◆ TEXT PASSAGE ◆
---------------
Using “What If” Questions
Editor’s Note: In August, Ira kicked off his series of educational columns. This month, he reviews the advantages of asking “What If” questions. He emphasizes their ability to engage your client, create enthusiasm and ensure a fantastic end-result, no matter the size of the project.
When Chantel meets her prospective client, she asks a lot of “What If” questions.
“I know you want this room to be brighter and sunnier than it is now. What if we knocked through this wall and added a window right here? That would look great!”
Or, “What if we added extra lighting fixtures to bathe the room in light. I know a great lighting designer who can make this room absolutely shine.”
“What If” questions get the prospect involved with the design process. They elicit a response—and begin to focus the client on a narrower set of options. “What If” questions, far from being weak, strengthen the bond between Chantel and her client. She has to ask creative, fun, intelligent “What If” questions, of course, but forcing the client to think beyond their limited view opens the design up to wonderful possibilities.
What are your “What If” questions?
When you meet a prospect, do you say: “I know you want to watch TV without a glare on the set during the day. What if we had shade control in this room, so when the TV is on, the shades partially close. There’ll be plenty of light, but we can remove the glare.”
“What If” questions are thought-provoking. They focus your prospect’s attention on possibilities and away from budget. And they can be used at any time during the course of the project—even as you are coming to completion.
“Now that we’ve mounted the plasma, what if we changed the bezel to match the lighting fixtures? That could look really good.”
“What If” questions establish a strong relationship with your prospect. Use them generously.
Now here’s the kicker
Chantel is the most enthusiastic subcontractor working with the client. The architect isn’t. The builder certainly isn’t. And the plumber, electrician and flooring guys? They’re just doing their job.
But the designer is all bubbles and fun and energy. The designer trades in “what’s possible,” whereas everyone else is selling “what’s practical.”
---------------
◆ PROBLEMS AND TASKS ◆
1. In the column on asking "What If" questions, in which month did Ira begin his series of educational columns?
2. In the column on "What If" questions, substitute "stimulating" for "thought-provoking" and write out again the part that opens with the words "What are your" and closes with "coming to completion.".

◆ DATA PROVIDED ◆
---------------
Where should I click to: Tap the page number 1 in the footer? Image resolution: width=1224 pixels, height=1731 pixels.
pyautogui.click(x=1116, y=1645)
---------------
◆ THE REPLIES ◆
1. August

2.
What are your “What If” questions?
When you meet a prospect, do you say: “I know you want to watch TV without a glare on the set during the day. What if we had shade control in this room, so when the TV is on, the shades partially close. There’ll be plenty of light, but we can remove the glare.”
“What If” questions are stimulating. They focus your prospect’s attention on possibilities and away from budget. And they can be used at any time during the course of the project—even as you are coming to completion.